* TEXT PROVIDED:
::::::::
During the three months ended September 30, 2010, production taxes increased 34% to $1,180, as
compared to $879 in the three months ended September 30, 2009, and production taxes, on a dollars
per Mcfe basis, increased 32%, or $0.12 to $0.50, as compared to the same prior-year period. We are
required to pay taxes on the proceeds received upon the sale of our gas to counterparties. During
the three months ended September 30, 2010, we realized more revenue from the physical sale of gas
to counterparties at spot prices, which resulted in an overall increase in production taxes, as
well as an increase of production taxes expressed on a dollars per Mcfe basis.
Depreciation, depletion, and amortization (DD&A) remained consistent, totaling $4,701 and $4,681
in the three months ended September 30, 2010 and 2009, respectively, and depletion and amortization
related to producing assets totaled $4,598 and $4,578 in the three months ended September 30, 2010
and 2009, respectively. Expressed in dollars per Mcfe, depletion and amortization related to
producing assets decreased 2%, or $0.03, to $1.96, as compared to the same prior-year period.
Pipeline operating costs
During the three months ended September 30, 2010, pipeline operating costs decreased 4% to $987
from $1,032 for the three months ended September 30, 2009.
::::::::
* PROVIDED MATERIAL:

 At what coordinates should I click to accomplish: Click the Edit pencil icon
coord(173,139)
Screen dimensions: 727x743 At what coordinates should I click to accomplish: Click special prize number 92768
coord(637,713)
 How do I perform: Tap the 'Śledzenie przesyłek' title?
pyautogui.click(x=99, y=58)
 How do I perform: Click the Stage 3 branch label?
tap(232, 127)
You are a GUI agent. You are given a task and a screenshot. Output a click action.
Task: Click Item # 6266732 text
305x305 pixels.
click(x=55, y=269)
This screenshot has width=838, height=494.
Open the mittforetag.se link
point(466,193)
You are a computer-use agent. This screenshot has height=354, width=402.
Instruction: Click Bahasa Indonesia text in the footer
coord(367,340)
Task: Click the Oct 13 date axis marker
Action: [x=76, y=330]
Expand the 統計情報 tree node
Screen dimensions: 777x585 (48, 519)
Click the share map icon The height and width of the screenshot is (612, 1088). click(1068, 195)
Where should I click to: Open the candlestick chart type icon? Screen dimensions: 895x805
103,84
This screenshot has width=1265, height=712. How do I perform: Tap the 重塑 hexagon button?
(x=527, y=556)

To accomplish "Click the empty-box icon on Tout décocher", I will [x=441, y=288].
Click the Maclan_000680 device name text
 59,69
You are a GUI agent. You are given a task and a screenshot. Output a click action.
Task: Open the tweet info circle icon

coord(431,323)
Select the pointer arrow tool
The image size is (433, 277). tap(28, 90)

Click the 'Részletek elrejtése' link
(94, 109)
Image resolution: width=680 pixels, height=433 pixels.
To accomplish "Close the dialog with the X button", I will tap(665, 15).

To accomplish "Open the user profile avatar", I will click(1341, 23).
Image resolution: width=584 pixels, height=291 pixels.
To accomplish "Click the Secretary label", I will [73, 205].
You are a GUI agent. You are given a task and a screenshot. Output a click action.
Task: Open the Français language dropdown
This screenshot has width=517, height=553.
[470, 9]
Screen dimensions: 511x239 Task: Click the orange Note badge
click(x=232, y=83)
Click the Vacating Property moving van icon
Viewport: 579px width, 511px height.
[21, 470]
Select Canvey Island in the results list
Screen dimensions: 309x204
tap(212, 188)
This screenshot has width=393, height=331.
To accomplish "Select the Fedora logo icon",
::::::::
* GIVEN TASK: Rename "producing assets" to "producing properties" in the passage, and give back the part that begins at the words "Depreciation, depletion, and" and stops after "to $1.96, as compared to the same prior-year period.". Work only from the passage.

* RESULT OF THE TASK:
Depreciation, depletion, and amortization (DD&A) remained consistent, totaling $4,701 and $4,681
in the three months ended September 30, 2010 and 2009, respectively, and depletion and amortization
related to producing properties totaled $4,598 and $4,578 in the three months ended September 30, 2010
and 2009, respectively. Expressed in dollars per Mcfe, depletion and amortization related to
producing properties decreased 2%, or $0.03, to $1.96, as compared to the same prior-year period.